R for Marine Science Workshop 2 - Final Excercise

Author

Miroslava Guerrero

Published

July 1, 2026

Keystone exercise: Estuary fish survey - Data rescue mission.

Messy data will be wrangled and final tables and figures will be produced. The data contains information on water quality, and predatory fish assemblages along the Ross River Estuary. The data contains information on 4 different sites and 4 species which was collected on a 30 day period. Along with metadata on the sites and environmental conditions from the sensor data.

Housekeeping and libraries

rm(list=ls()) # clear out environment

library(tidyverse)
library(readxl)
library(here)

Load the main dataset

The catch data is split across 4 tabs in one excel file. Load them individually and then combine them together.

catch1 <- read_excel(here("data", "workshop2", "estuary_catch_log.xlsx"), sheet = 1)
catch2 <- read_excel(here("data", "workshop2", "estuary_catch_log.xlsx"), sheet = 2)
catch3 <- read_excel(here("data", "workshop2", "estuary_catch_log.xlsx"), sheet = 3)
catch4 <- read_excel(here("data", "workshop2", "estuary_catch_log.xlsx"), sheet = 4)

Inspect each tab to look for abnormalities between workbooks and variable naming issues

Although it does not seem to have any naming issues, it does. We need to combine the data and then check again

Bind rows together

catch_data <- bind_rows(catch1, catch2, catch3, catch4)
rm(catch1, catch2, catch3, catch4) # Clean up the environment

Preliminary checks

catch_data
head(catch_data)
glimpse(catch_data)
str(catch_data)

To properly check how many levels of site and species there are, we can do this by checking them by using distinct(), or converting them to factors. Firstly we will look at the distinct values first, in case we need to clean them before converting them to a factor.

catch_data |> 
  distinct(site)
# A tibble: 4 × 1
  site      
  <chr>     
1 Lower_ross
2 Mid_Ross  
3 ROSS MOUTH
4 Upper Ross
catch_data |> 
  distinct(species)
# A tibble: 4 × 1
  species      
  <chr>        
1 barramundi   
2 MANGROVE JACK
3 bream        
4 flathead     

After running the above code we can observe we have 4 sites which seem to be different locations on the Ross River, corresponding to selected zones on the estuary. This will need to be checked against the metadata once loaded.

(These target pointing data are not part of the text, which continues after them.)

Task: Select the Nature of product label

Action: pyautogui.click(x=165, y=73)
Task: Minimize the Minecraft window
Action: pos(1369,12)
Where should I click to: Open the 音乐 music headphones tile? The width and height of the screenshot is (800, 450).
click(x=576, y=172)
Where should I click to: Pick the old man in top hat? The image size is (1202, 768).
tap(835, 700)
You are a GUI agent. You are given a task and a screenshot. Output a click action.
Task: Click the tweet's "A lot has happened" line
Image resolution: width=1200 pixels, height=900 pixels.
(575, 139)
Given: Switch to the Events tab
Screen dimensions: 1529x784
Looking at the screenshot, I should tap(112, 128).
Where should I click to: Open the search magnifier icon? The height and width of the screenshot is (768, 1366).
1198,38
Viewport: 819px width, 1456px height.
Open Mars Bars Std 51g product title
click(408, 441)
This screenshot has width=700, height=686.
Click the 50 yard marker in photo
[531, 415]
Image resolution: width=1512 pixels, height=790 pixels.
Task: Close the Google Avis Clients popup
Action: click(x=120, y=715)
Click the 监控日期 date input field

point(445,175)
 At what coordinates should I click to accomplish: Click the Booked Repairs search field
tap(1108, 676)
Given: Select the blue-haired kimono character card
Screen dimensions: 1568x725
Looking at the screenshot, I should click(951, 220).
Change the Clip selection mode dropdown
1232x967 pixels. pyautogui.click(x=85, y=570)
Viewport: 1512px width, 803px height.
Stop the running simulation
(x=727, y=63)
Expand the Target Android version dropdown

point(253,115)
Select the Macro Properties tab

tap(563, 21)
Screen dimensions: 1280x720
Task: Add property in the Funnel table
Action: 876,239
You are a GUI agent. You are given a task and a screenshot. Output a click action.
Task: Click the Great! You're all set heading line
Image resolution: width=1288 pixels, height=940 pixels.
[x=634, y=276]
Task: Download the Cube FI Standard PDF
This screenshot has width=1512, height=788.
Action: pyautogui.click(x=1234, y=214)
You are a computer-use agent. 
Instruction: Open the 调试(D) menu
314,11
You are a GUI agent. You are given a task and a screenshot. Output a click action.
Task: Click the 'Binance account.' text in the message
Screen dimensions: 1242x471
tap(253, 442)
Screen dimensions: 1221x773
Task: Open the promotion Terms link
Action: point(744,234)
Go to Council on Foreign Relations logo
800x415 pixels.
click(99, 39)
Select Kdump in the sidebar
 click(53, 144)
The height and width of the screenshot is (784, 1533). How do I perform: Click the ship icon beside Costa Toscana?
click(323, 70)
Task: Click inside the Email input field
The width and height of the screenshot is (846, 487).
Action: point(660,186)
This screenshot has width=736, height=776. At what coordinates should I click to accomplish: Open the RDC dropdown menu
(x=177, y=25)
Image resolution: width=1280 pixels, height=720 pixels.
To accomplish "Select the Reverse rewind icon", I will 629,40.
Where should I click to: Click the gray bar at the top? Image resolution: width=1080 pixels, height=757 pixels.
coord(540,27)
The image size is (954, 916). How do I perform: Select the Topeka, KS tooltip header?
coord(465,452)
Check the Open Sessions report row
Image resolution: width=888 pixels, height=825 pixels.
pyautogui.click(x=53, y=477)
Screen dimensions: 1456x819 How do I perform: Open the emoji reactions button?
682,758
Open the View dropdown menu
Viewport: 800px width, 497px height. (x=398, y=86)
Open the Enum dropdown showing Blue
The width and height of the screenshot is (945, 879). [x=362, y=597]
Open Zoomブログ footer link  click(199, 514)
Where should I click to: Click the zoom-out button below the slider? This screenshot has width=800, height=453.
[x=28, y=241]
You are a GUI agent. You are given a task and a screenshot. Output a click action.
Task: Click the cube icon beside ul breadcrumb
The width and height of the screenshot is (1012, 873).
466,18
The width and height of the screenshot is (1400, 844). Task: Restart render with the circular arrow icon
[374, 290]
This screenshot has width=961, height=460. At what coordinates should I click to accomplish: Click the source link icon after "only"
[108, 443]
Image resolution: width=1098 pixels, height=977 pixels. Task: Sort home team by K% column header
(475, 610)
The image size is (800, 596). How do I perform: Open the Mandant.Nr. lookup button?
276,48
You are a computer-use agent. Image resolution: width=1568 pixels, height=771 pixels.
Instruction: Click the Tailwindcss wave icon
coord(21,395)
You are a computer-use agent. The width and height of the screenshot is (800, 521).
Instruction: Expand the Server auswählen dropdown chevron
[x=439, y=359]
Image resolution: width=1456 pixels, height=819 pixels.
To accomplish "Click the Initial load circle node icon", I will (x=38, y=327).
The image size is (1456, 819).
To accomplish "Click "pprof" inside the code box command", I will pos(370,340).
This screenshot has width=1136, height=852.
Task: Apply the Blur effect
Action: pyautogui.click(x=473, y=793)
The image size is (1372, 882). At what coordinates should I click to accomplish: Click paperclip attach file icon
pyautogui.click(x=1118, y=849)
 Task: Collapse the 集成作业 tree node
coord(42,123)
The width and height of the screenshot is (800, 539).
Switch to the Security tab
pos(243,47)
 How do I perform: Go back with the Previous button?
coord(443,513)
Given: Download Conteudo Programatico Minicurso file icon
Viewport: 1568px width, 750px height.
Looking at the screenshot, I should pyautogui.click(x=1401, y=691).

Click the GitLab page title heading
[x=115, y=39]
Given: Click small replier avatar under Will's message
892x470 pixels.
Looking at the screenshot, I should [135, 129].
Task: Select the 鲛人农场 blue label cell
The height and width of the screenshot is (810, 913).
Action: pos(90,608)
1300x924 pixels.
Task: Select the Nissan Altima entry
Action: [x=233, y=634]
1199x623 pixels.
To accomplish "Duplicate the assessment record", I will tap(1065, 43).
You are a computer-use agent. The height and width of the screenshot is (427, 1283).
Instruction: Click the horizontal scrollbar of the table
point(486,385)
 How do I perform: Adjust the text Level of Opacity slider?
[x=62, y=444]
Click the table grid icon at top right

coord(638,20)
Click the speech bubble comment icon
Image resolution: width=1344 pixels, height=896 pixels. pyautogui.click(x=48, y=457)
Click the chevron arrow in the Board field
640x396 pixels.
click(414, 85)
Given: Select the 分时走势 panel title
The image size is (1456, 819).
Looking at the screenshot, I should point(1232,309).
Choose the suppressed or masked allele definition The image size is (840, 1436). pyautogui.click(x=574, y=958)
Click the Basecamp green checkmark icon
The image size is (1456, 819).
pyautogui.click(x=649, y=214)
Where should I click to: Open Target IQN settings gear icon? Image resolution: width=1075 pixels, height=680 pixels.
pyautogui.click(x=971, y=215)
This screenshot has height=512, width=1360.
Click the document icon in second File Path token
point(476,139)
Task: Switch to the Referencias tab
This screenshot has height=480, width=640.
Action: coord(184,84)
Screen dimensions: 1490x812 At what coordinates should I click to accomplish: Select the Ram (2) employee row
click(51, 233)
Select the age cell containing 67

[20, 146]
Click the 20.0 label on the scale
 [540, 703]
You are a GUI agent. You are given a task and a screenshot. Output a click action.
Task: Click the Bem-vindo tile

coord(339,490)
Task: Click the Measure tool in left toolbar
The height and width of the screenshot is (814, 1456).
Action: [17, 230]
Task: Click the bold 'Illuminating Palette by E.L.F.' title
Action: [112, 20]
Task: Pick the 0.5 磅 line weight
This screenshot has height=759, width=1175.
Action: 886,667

Before the data gets joined with the metadata and taxonomic dictionary, we need to fix and clean the site and species names.

Next steps for catch data

We need to fix the site names and place them in a reasonable order. As well as fix the species names by making them consistent and then using the taxonomic dictionary to translate to their scientific names.

Load the metadata

metadata <- read.csv(here("data", "workshop2", "estuary_metadata.csv"))

Checks

head(metadata)
    site_name    lat    lon       zone
1  Upper_Ross -19.31 146.74   Upstream
2    mid_ross -19.28 146.78     Middle
3  LOWER ROSS -19.26 146.81 Downstream
4 ross_mouth  -19.25 146.83     Marine
glimpse(metadata)
Rows: 4
Columns: 4
$ site_name <chr> "Upper_Ross", "mid_ross", "LOWER ROSS", "ross_mouth "
$ lat       <dbl> -19.31, -19.28, -19.26, -19.25
$ lon       <dbl> 146.74, 146.78, 146.81, 146.83
$ zone      <chr> "Upstream", "Middle", "Downstream", "Marine"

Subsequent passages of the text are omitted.